The threat to lawful home video rental is clear. If copyright
owners were given the exclusive right to authorize temporary copies that have no
independent life, it would mean, for example, that those who hold copyrights in
motion pictures reproduced on DVD would be granted the power to control whether
any particular copy could be played in a DVD player, because DVD players
reproduce the bits of copyrighted works into a buffer or RAM before rendering
the audiovisual work in a perceptible form.16
Threat to Lawful Redistribution
In addition to rental, consumers currently have a number of
low-cost options for gaining access to copyrighted works without regard to the
copyright holder’s wishes. Millions have enjoyed access to legal copies obtained
at low cost through (1) used copy markets, (2) informal bartering, (3) borrowing
from private parties or public libraries, and (4) gifts. Moreover, it has been
perfectly legal to gain access to copies by retrieval from garbage collection
facilities. Copyright owners have never had the right to control such
redistribution of their works in the United States, and with good reason: The
economic incentive for copyright holders to preserve dissemination to those who
can least afford to pay is virtually non-existent. Those on the fringes of
economic comfort often depend upon those who, like the merchant selling used
products, may fill an economic void left by the major conglomerates or, like the
altruist, prefer to contribute used copies to public charities or disadvantaged
individuals.
Misuses of Intellectual Property Rights
The draft contains a positive effort to deal with misuse of
rights. Although alternate clauses are included, one option is very positive:
“No Party shall allow the abusive use or abusive non-use of a right.”17 This
paragraph also allows each Party to apply appropriate measures to “prevent the
abusive exercise of intellectual property rights . . . that unreasonably limit
trade.”18 This provision is a breath of fresh air for industries stagnating in
restrictive technological and licensing restrictions which subvert the balance
of copyright law and serve to extend copyrights beyond their legal limits.

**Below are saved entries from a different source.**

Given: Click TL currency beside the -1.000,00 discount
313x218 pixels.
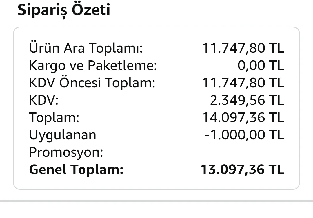Looking at the screenshot, I should (276, 135).
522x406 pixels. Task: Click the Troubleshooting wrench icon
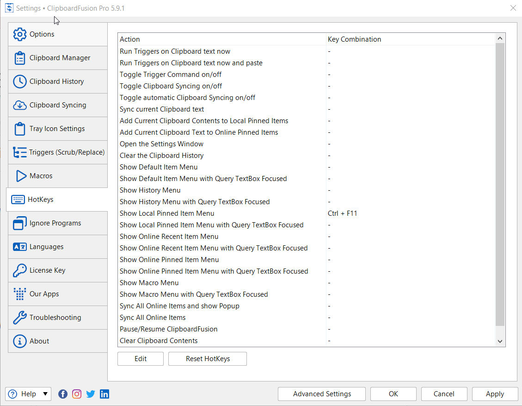pos(20,318)
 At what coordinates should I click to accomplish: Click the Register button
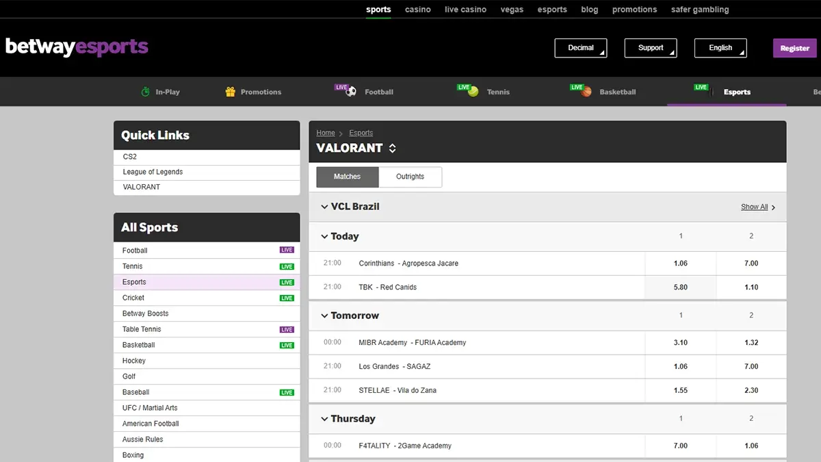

The selection of alternate clauses, however, would limit this
paragraph to mere non-recognition of such abuses. Presumably this would mean
that a copyright holder could not enforce abusive terms, but would not be
faulted for trying. Restricting the purpose and effect of the provision to the
protection of “public health and nutrition, and socioeconomic and technological
development of sectors of vital importance,” as proposed in one bracketed
clause, would render it largely useless. Such purposes, if cited, must not be
exclusive. But more, we believe there is no sound public policy reason for
allowing some copyright abuses, and ask that such limitations be rejected.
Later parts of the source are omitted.